The LB itself must not be a single point of failure
Section titled “The LB itself must not be a single point of failure”If everything flows through one load balancer, the LB is your availability. So real deployments run the LB redundantly — multiple LB nodes behind a shared (often anycast or floating) IP, with health checks between them — so that the thing protecting your fleet is itself protected. DNS (the previous page) often does the first, coarse split across LB front doors; the LB does the fine split across servers.
Check your understanding
Section titled “Check your understanding”- What two distinct problems does a load balancer solve, and why are they really the same idea (“many identical servers”)?

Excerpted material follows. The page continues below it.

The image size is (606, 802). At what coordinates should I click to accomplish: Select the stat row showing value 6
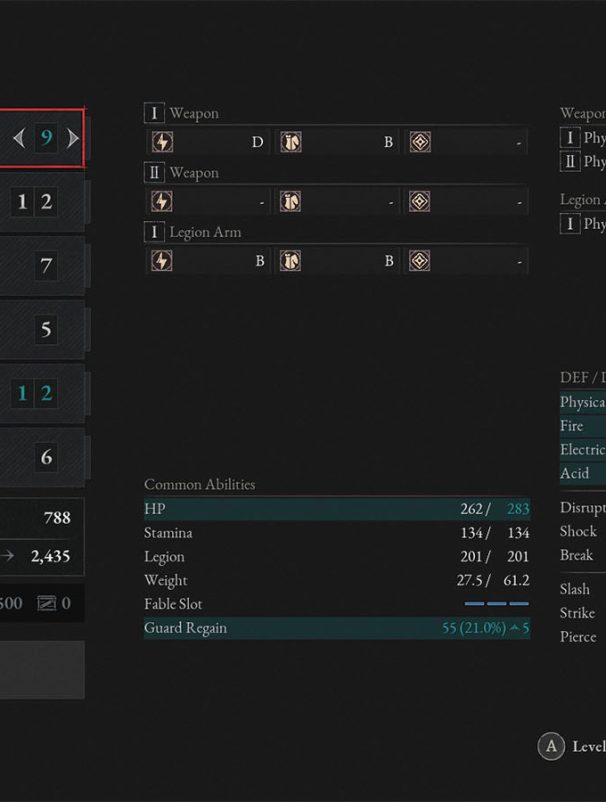[42, 457]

- Contrast L4 and L7 load balancing by what each one can see. Give one routing decision only L7 can make.
- When does least-connections beat round-robin? Construct a scenario where round-robin overloads a server.
- Why do sticky sessions limit a load balancer’s freedom, and what does making servers stateless buy back?
- How can an overly aggressive health check turn a small blip into a full cascading outage?